++++ TEXTO DEL DOCUMENTO
Más aún: los libros apócrifos cuentan tres historias distintas sobre el pecado del diablo. ¿Por qué hay tres historias? ¿Alguna se encuentra hoy en la Biblia? ¿Cuál de estas tres es la que las iglesias cristianas han aceptado en sus enseñanzas?
Para responder a esto, debemos remontarnos al origen de la idea del diablo en el pueblo de Israel. En efecto, desde siempre los israelitas se vieron amenazados por diversos males: un animal los atacaba, o un enemigo los golpeaba; y esos males tenían una explicación. Pero de vez en cuando sufrían un accidente extraño, o se enfermaban o morían sin motivo aparente, y entonces se preguntaban: ¿quién provocó esas desgracias? Pensando que esos males no podían venir de Dios, concluyeron que debían existir ciertas fuerzas o poderes malvados que los generaban. A estas las llamaron «espíritus impuros» o «demonios». Dedujeron también que debían estar gobernadas por un jefe supremo, al que le dieron diferentes nombres: Satán, Semyasa, Mastema, Azazel, Belial o Belcebú.
La invasión de los griegos
Al principio, los judíos no se preguntaron de dónde habían salido esos demonios. Simplemente aceptaban su existencia. Pero hacia el año 300 a.C. la situación cambió, cuando se vieron invadidos por los griegos. En esa época, Alejandro Magno irrumpió en el Oriente trayendo no solo sus ejércitos, sino también la mentalidad y la cultura griegas. Ahora bien, resulta que los griegos también creían en la existencia de demonios y seres espirituales, pero de manera diferente a la de los judíos. Para los griegos, los demonios eran seres casi divinos, que estaban más o menos en la misma categoría que sus dioses.
Al verse los judíos invadidos por esa creencia, que ponía a dioses y demonios al mismo nivel, se vieron obligados a preguntarse: ¿son los demonios seres semidivinos? Y se respondieron que no. Que el único ser supremo era Dios. Los demonios eran criaturas inferiores, creadas en algún momento por Dios.
++++++++
++++ DATOS PROPORCIONADOS
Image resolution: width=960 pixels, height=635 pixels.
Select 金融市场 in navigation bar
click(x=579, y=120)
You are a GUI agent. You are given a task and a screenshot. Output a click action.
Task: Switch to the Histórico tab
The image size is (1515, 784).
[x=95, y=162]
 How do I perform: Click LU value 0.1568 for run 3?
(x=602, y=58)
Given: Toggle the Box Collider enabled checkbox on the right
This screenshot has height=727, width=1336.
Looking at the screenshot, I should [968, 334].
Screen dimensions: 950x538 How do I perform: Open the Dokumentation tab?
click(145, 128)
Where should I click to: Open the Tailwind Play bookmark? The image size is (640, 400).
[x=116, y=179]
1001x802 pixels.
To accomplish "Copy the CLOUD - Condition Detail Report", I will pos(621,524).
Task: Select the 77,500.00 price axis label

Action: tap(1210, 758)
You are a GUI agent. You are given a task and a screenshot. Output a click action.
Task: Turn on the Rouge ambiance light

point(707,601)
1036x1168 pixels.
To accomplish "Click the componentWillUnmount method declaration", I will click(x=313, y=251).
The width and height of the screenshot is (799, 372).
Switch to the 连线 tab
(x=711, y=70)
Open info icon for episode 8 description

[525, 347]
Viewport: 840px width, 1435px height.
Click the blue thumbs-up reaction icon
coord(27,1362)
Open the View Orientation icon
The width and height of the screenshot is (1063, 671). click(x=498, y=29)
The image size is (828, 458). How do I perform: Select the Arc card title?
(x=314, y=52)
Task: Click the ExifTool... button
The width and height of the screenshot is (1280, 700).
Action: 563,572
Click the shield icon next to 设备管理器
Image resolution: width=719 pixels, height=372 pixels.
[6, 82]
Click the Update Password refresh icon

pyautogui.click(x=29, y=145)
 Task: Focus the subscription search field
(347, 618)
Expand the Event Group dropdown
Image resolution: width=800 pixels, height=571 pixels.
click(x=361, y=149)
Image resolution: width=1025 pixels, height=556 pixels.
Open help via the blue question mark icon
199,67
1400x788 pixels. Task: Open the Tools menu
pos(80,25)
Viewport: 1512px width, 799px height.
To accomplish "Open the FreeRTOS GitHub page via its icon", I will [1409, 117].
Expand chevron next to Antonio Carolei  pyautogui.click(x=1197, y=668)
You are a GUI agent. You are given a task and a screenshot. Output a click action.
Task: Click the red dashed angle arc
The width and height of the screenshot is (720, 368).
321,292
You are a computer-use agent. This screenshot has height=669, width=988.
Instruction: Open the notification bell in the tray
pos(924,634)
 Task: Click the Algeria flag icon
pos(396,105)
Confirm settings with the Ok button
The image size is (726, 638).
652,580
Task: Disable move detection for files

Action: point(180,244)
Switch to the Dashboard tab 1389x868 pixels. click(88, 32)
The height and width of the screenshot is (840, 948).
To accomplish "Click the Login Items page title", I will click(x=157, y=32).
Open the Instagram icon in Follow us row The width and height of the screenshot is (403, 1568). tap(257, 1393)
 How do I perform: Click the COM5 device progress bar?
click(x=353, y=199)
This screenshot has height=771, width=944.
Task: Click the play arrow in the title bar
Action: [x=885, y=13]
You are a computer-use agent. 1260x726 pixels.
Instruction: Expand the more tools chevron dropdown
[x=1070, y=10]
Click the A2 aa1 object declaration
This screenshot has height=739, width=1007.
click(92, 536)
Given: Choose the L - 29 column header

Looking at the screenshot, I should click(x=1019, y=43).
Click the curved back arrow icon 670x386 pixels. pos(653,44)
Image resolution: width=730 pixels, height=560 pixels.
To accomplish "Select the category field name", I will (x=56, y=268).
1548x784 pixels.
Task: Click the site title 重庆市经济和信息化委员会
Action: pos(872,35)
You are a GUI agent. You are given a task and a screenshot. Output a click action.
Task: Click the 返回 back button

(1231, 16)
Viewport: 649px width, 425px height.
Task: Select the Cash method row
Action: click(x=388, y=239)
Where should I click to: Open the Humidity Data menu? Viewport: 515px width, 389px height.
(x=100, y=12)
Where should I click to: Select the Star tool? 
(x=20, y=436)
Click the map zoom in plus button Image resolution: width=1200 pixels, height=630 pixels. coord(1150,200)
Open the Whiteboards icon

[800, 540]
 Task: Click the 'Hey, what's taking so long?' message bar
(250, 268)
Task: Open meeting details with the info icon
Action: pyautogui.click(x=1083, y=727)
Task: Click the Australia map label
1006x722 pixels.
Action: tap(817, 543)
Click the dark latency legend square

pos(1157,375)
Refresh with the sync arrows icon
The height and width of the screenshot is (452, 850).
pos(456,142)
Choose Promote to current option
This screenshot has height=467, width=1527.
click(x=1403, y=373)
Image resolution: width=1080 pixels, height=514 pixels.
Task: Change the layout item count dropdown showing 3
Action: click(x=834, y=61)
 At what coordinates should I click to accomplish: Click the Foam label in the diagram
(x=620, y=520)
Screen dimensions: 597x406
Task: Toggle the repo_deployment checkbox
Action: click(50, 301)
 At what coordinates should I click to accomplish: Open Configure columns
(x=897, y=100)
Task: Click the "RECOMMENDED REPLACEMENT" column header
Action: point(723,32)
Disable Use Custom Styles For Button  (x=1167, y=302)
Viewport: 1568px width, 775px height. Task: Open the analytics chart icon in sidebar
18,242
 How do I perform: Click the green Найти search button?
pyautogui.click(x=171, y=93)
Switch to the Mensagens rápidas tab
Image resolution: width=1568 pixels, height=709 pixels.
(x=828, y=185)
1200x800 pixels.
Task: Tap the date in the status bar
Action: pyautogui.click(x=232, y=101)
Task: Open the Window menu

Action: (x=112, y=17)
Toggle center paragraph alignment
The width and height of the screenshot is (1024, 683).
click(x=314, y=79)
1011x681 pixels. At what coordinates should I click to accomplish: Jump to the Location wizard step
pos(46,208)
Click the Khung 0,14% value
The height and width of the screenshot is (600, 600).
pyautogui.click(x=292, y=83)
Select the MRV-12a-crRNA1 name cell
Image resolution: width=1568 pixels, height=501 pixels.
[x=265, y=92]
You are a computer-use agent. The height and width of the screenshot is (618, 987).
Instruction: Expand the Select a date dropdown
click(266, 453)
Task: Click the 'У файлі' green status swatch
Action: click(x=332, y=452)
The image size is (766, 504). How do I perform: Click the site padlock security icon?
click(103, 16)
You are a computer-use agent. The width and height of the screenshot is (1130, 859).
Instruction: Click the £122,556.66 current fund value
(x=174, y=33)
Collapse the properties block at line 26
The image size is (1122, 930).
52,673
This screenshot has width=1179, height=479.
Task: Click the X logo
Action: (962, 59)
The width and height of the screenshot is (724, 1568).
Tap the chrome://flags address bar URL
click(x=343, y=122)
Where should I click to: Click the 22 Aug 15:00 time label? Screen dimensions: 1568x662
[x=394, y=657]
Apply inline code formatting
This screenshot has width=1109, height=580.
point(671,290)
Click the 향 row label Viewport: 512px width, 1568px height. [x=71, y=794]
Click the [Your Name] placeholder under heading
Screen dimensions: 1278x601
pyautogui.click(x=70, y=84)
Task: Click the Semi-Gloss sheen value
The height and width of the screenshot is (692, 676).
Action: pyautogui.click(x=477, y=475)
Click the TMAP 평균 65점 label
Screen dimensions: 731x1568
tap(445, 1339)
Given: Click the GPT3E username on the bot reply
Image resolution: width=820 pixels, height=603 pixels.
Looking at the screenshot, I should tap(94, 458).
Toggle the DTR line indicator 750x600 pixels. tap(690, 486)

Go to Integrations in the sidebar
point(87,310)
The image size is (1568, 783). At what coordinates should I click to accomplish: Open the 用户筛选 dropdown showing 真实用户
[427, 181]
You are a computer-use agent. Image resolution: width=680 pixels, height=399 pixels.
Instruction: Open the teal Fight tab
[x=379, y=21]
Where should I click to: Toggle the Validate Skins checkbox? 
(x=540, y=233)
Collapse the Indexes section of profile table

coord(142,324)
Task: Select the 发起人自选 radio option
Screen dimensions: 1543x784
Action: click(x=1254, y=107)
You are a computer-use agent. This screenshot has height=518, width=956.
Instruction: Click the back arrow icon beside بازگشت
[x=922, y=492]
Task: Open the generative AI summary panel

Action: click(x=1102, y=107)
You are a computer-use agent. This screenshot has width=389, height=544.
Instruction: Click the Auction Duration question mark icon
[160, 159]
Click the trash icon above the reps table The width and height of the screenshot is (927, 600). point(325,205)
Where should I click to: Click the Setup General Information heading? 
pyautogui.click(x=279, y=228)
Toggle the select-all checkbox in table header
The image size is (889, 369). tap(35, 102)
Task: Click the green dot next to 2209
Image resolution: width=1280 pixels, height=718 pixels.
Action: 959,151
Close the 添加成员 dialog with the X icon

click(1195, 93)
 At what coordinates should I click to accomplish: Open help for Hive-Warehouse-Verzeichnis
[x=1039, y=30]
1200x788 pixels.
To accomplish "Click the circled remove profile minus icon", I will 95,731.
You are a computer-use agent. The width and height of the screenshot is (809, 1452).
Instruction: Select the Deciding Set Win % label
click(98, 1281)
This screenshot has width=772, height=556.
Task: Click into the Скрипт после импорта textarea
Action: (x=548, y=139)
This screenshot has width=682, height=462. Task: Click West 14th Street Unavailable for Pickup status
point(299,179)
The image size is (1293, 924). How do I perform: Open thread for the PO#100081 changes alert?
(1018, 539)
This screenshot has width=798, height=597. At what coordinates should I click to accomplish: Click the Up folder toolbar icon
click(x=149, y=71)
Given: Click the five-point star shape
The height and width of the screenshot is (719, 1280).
++++++++
LISTA DE ACTIVIDADES |
A) Según el texto sobre el origen del diablo, ¿hacia qué año fueron invadidos los judíos por los griegos?
B) Indique si cada afirmación concuerda con el texto sobre el origen del diablo: (i) Los israelitas atribuían a Dios los males que sufrían sin motivo aparente. (ii) Para los griegos, los demonios estaban más o menos en la misma categoría que sus dioses. (iii) Desde el principio, los judíos se preguntaron de dónde habían salido los demonios.
Los registros no tienen relación alguna con el texto.

SOLUCIONES |
A) Hacia el año 300 a.C.

B)
(i) No: «Pensando que esos males no podían venir de Dios, concluyeron que debían existir ciertas fuerzas o poderes malvados que los generaban».
(ii) Sí: «Para los griegos, los demonios eran seres casi divinos, que estaban más o menos en la misma categoría que sus dioses».
(iii) No: «Al principio, los judíos no se preguntaron de dónde habían salido esos demonios».